With the vast sweeping-up and storage of phone calls, tests and emails, "it could soon be possible to uncover sources with such ease as to render meaningless any promise of confidentiality a journalist may attempt to provide," the report warns.
It adds that the U.S. with its surveillance activities "has undermined its own global leadership position on free expression and Internet openness, especially when it comes to battling efforts by repressive countries like China and Iran to restrict the Internet."
More traditional threats to the media continue, the report says.
Iran remains the second major jailer of journalists, with 35 behind bars at the end of 2013, he said, and in Iraq 10 journalists were killed in the last quarter of 2013, compared to zero in 2012.
China had the third-highest number of journalists behind bars, with 32. Committee members found "particularly alarming" that the traditional safe haven of Hong Kong is coming under greater pressure from Beijing, resulting in increasing self-censorship by journalists and less aggressive reporting on mainland issues.
Nina Ognianova, CPJ's Europe and Central Asia coordinator, said "Russia and Turkey have gotten progressively more repressive for journalists" over the past year, despite Moscow's hosting of the winter Olympics.
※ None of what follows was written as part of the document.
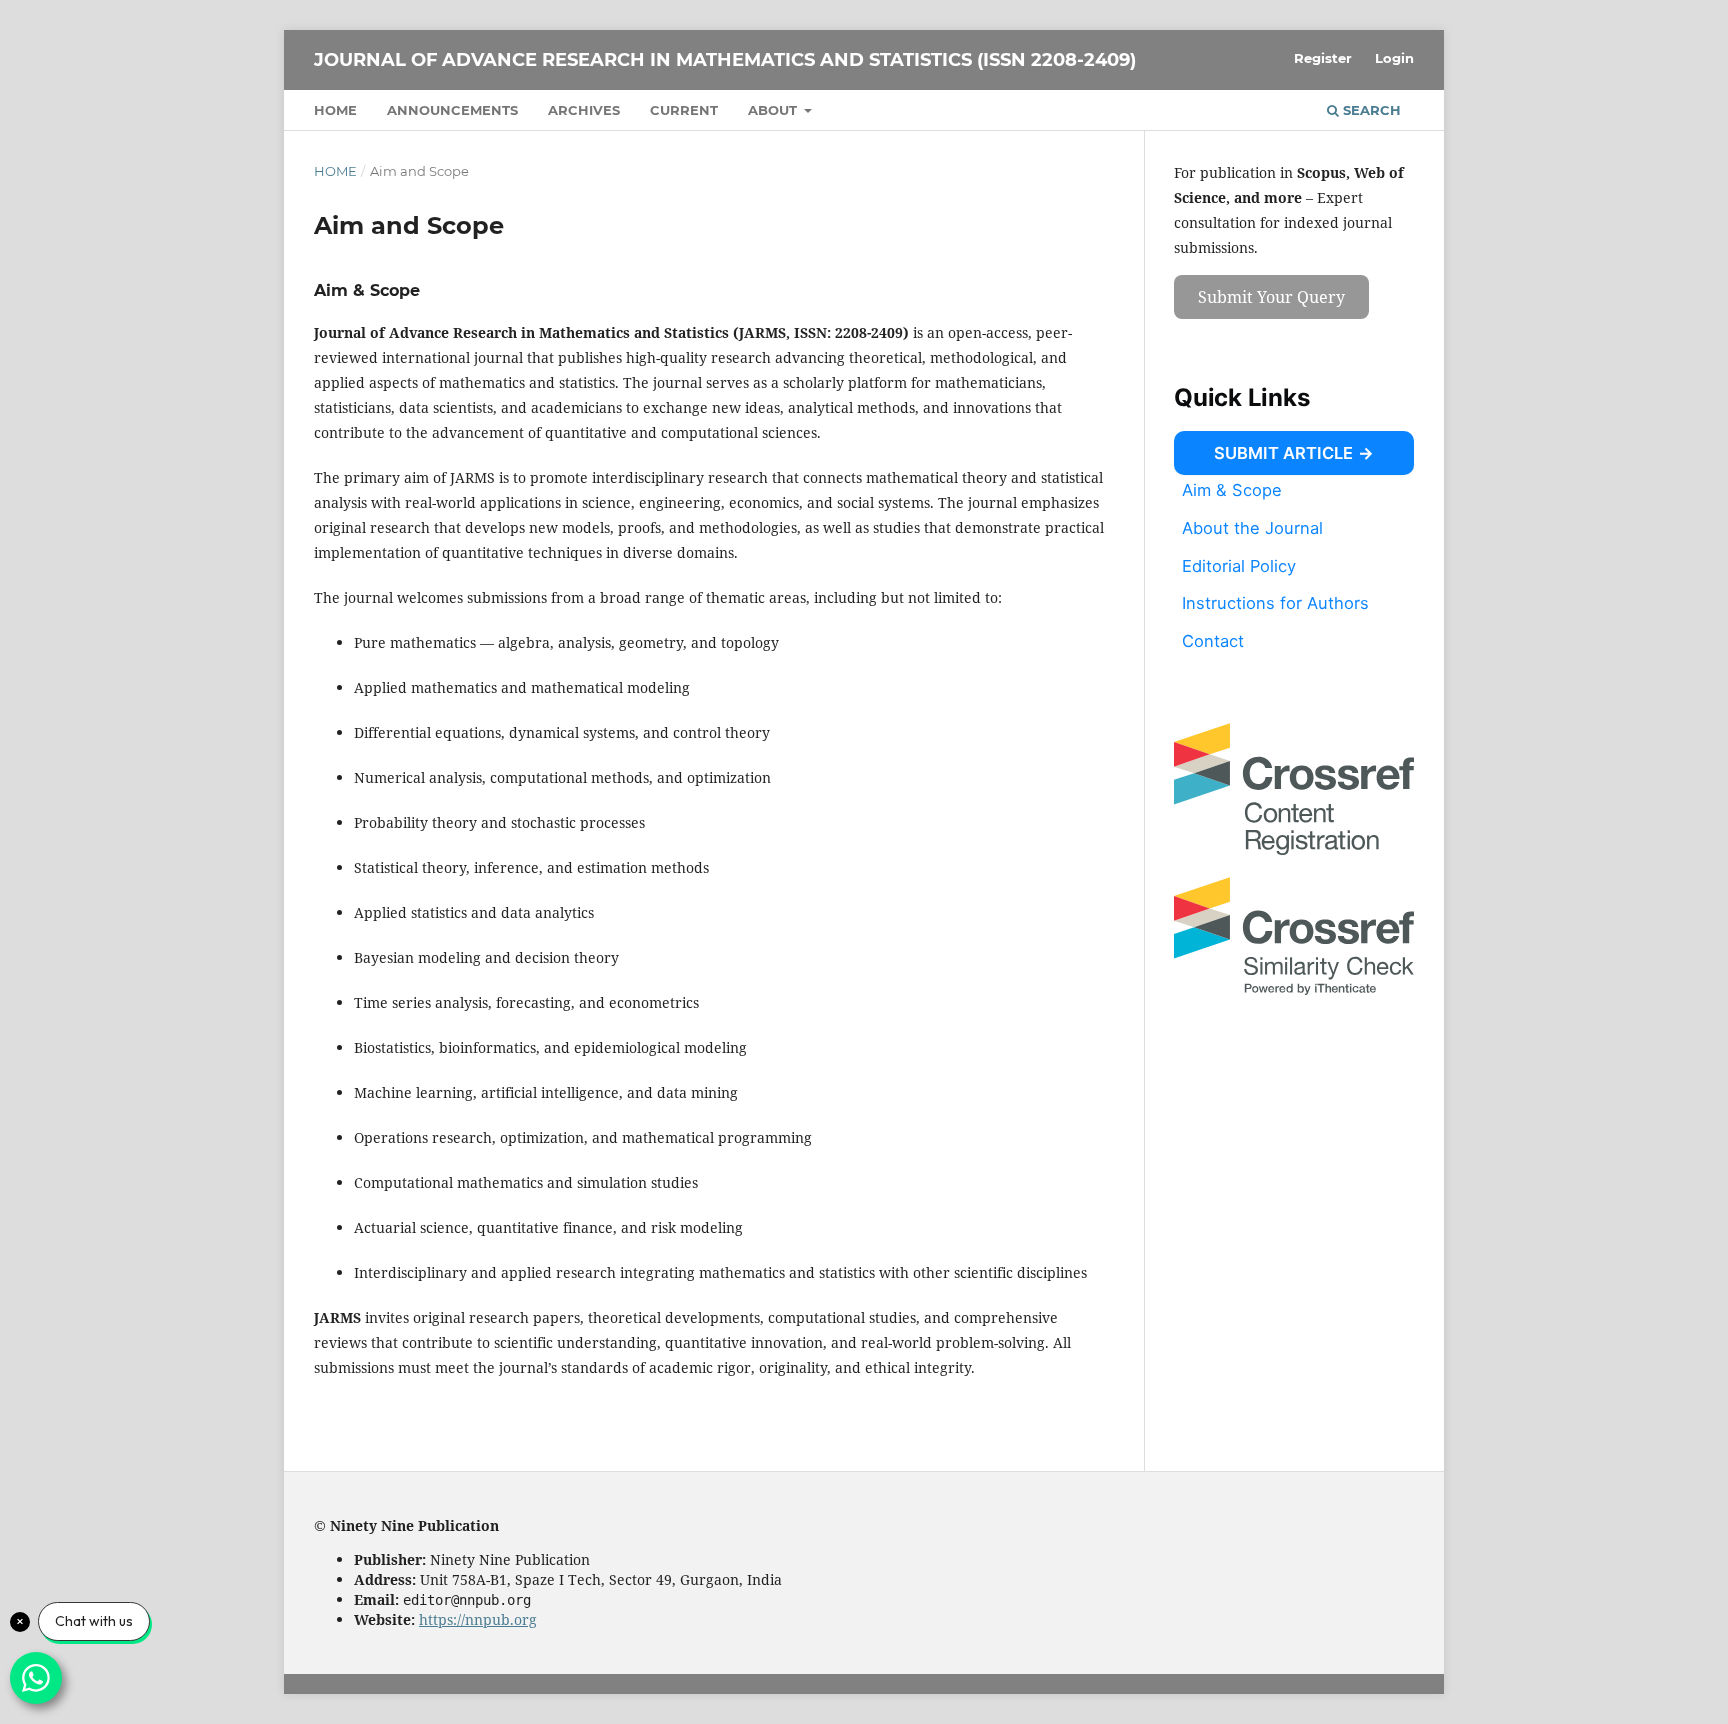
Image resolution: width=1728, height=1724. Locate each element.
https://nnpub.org (478, 1619)
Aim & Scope (1232, 490)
"The current climate for freedom of press and freedom of expression ... has not been as repressive since the collapse of the Soviet Union," she said.
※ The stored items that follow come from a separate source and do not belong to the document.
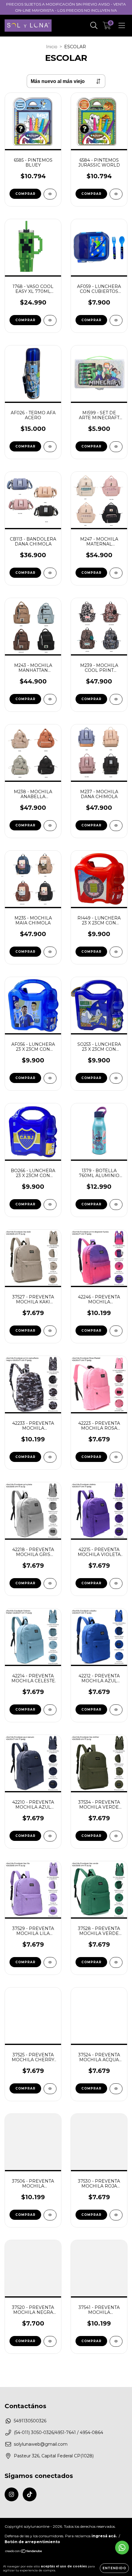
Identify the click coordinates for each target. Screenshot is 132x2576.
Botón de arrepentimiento (32, 2541)
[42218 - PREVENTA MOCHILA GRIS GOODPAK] (50, 1583)
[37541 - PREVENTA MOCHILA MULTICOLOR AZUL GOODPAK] (116, 2341)
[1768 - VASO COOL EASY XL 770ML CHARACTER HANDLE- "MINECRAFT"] (50, 320)
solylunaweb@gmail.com (41, 2444)
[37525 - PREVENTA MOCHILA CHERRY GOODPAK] (50, 2088)
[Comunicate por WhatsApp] (122, 2547)
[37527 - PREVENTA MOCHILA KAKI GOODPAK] (50, 1330)
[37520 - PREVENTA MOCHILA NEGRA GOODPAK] (50, 2341)
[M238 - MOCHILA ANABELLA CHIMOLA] (50, 825)
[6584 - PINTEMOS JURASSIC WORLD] (116, 194)
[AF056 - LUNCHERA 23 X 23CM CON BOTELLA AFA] (50, 1078)
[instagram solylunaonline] (11, 2494)
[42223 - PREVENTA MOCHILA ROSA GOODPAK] (116, 1457)
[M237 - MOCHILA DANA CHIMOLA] (116, 825)
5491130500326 (30, 2421)
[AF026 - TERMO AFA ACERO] (50, 446)
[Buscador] (94, 25)
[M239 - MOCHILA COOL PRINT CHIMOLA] (116, 699)
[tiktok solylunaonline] (30, 2494)
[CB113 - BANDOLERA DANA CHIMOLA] (50, 573)
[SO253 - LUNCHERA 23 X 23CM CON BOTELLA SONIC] (116, 1078)
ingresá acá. (104, 2536)
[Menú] (121, 25)
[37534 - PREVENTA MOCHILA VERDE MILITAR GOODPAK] (116, 1836)
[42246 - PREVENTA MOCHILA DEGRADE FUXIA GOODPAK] (116, 1330)
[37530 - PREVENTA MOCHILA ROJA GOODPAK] (116, 2215)
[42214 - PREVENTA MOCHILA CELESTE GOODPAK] (50, 1709)
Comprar (25, 573)
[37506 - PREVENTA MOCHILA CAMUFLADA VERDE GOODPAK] (50, 2215)
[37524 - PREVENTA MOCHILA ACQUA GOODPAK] (116, 2088)
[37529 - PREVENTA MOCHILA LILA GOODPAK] (50, 1962)
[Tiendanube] (24, 2552)
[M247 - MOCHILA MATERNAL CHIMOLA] (116, 573)
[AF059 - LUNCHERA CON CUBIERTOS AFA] (116, 320)
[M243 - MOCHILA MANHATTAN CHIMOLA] (50, 699)
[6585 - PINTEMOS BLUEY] (50, 194)
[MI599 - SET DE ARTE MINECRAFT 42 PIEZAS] (116, 446)
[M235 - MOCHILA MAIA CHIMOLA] (50, 952)
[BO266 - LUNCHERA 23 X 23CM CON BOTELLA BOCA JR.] (50, 1204)
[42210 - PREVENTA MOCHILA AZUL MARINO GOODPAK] (50, 1836)
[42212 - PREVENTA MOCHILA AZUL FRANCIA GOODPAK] (116, 1709)
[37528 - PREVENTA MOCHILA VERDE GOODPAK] (116, 1962)
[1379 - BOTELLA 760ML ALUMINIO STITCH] (116, 1204)
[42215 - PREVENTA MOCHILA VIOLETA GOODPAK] (116, 1583)
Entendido (114, 2568)
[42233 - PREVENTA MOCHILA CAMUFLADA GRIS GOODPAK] (50, 1457)
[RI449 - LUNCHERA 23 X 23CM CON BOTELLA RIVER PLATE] (116, 952)
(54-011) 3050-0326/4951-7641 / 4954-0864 (58, 2432)
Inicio (51, 46)
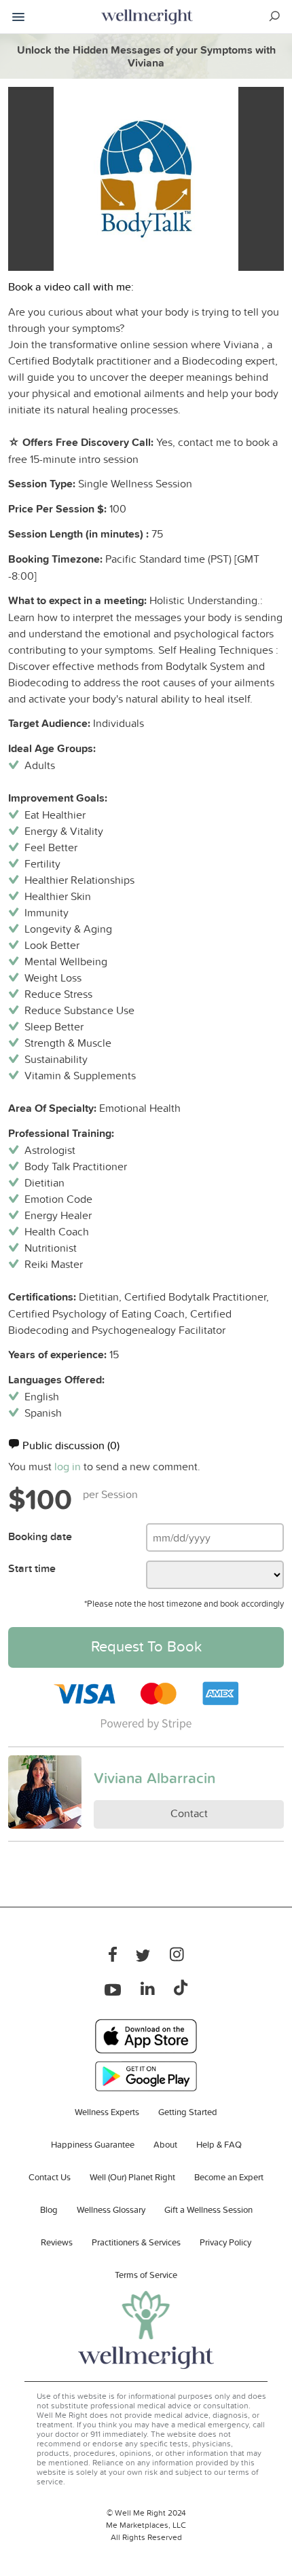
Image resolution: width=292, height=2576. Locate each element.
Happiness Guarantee (92, 2144)
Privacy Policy (225, 2242)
In Latin America, Mexico, Brazil and Colombia all ranked in the world's top 10 worst countries for fighting violence against the press. Venezuela, the report says, has been left with "no reliably independent and critical broadcaster."
Mohamed Keita, CPJ's Africa coordinator, said "a great press freedom crisis" also persists in Ethiopia, Somalia, Congo and Gambia, and "there are alarming trends or backsliding in countries that are relatively democratic such as Tanzania, Zambia, Liberia, Kenya and even South Africa."